Salgo le scale a fatica. Tutto quel rum mi ha segato le gambe. Ah, che coglione, adesso mi ricordo, non ho mangiato niente! Arrivato al settimo busso alla porta di Gloria. Busso varie volte. Alla fine sento che qualcuno viene ad aprire e chiede: “Chi è?”. “Pedro Juan”. La porta si apre. È la madre di Gloria. Le chiedo: “E Gloria?”. La vecchia si mette di traverso sulla soglia e dice, titubante, un po’ nervosa:
«Non sapeva che saresti venuto oggi... sono le tre del mattino».
«E allora?».
«Ecco, è che...».
«Lasciami entrare. C’è qualcuno in camera con lei».
«Parla piano che la svegli. E lo conosci il caratterino di Gloria».
«Non parlo piano neanche per il cazzo! Fammi entrare».
«Pedro Juan, sono le tre del mattino. Lascia che ti spieghi...».
«Non voglio essere costretto a spingerti. Togliti dai piedi e fammi passare».
Nel mezzo del parapiglia arriva Gloria, che esce dalla camera mezza addormentata.
«Cos’è questo bordello?».
«Il bordello lo fa tua madre, che non mi lascia entrare».
Dietro Gloria spunta un uomo. In mutande. Quando lo vedo mi si gela il sangue. Bianco, di bassa statura, e peloso come un orso. Avrà più o meno la mia età. O forse qualche anno di più. Non so cosa dire. Sono paralizzato. È come se mi fosse crollato addosso l’intero condominio. Mi volto e riprendo a salire le scale. La porta si richiude alle mie spalle. Mi sento la persona più sola e umiliata del mondo. Infilo la chiave e intanto gli occhi mi si riempiono di lacrime. Come si può essere così coglioni da innamorarsi di una puttana? Un uomo della mia età dovrebbe comportarsi in modo più assennato. Riflettere, ogni tanto. Quando cazzo imparerò a non innamorarmi? Crollo sul letto senza togliere neppure le scarpe, ripetendo tra me: “Bisogna mantenere le distanze, Pedro Juan, bisogna mantenere le distanze, bisogna mantenere le distanze, bisogna mantenere le distanze”. Poi mi sa-
rei ritrovato seduto al bancone di un accogliente bar degli anni cinquanta. Piuttosto simile allo Sloppy Joe, ma più fine, distinto. La cameriera era Gloria ma non mi conosceva. Gloria, un po’ più anziana, elegante e silenziosa. Sullo sgabello accanto al mio, se ne stava seduto un tipo che assomigliava a Humphrey Bogart, e beveva whisky con ghiaccio. Aveva lo sguardo perso e restava indifferente a tutto. Forse era davvero Bogart. Sembrava di essere in un film.
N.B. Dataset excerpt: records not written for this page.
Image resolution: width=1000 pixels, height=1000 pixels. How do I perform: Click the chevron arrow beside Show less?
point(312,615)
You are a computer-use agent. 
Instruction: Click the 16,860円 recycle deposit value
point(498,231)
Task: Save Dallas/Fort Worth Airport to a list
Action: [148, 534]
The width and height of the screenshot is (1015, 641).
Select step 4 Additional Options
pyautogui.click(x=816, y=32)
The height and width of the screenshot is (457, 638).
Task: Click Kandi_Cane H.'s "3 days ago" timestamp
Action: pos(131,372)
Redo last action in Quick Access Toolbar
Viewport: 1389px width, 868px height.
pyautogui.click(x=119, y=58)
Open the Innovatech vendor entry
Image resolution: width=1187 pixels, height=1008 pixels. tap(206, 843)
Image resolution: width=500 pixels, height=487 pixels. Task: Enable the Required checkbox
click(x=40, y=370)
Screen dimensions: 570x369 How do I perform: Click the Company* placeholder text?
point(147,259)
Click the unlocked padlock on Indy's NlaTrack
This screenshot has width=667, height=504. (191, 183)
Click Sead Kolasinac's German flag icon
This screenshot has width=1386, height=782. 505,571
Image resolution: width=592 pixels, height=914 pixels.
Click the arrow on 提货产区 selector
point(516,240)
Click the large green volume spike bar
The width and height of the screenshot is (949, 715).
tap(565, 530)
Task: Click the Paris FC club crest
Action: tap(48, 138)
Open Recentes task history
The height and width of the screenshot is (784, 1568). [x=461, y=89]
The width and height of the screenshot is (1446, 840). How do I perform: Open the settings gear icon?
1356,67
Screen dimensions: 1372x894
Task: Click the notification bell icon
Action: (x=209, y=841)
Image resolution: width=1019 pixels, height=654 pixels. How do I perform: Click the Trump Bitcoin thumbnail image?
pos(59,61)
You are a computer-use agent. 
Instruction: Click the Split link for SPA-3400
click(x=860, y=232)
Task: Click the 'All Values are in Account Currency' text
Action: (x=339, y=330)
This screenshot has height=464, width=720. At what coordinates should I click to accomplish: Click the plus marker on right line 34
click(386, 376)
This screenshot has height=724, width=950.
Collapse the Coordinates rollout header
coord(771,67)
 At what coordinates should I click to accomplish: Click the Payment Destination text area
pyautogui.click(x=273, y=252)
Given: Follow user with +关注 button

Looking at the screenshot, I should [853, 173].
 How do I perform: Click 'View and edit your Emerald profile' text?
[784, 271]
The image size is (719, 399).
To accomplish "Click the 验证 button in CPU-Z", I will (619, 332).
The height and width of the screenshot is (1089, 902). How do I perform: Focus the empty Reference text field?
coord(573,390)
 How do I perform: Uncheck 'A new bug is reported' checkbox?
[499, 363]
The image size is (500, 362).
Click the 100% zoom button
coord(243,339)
Il taglio di luce accentuava i colori caldi e le ombre. Gloria, un po’ più alta e magra, dall’atteggiamento discreto, mi pareva ancora più desiderabile. Mi ha servito un sandwich caldo, con un odore appetitoso, pane tostato, prosciutto, formaggio e cetriolini. Avevo una fame tremenda e l’ho divorato. Bevevo birra alla bottiglia e mi sentivo benissimo, in quel film, dove mangiavo e bevevo in silenzio, però non era esattamente un film. Soltanto Gloria, Humphrey Bogart e io. A un certo punto ho sentito la musica. Il Prélude à l’après-midi d’un faune, di Debussy. Non so cos’altro sia successo. Non mi ricordo.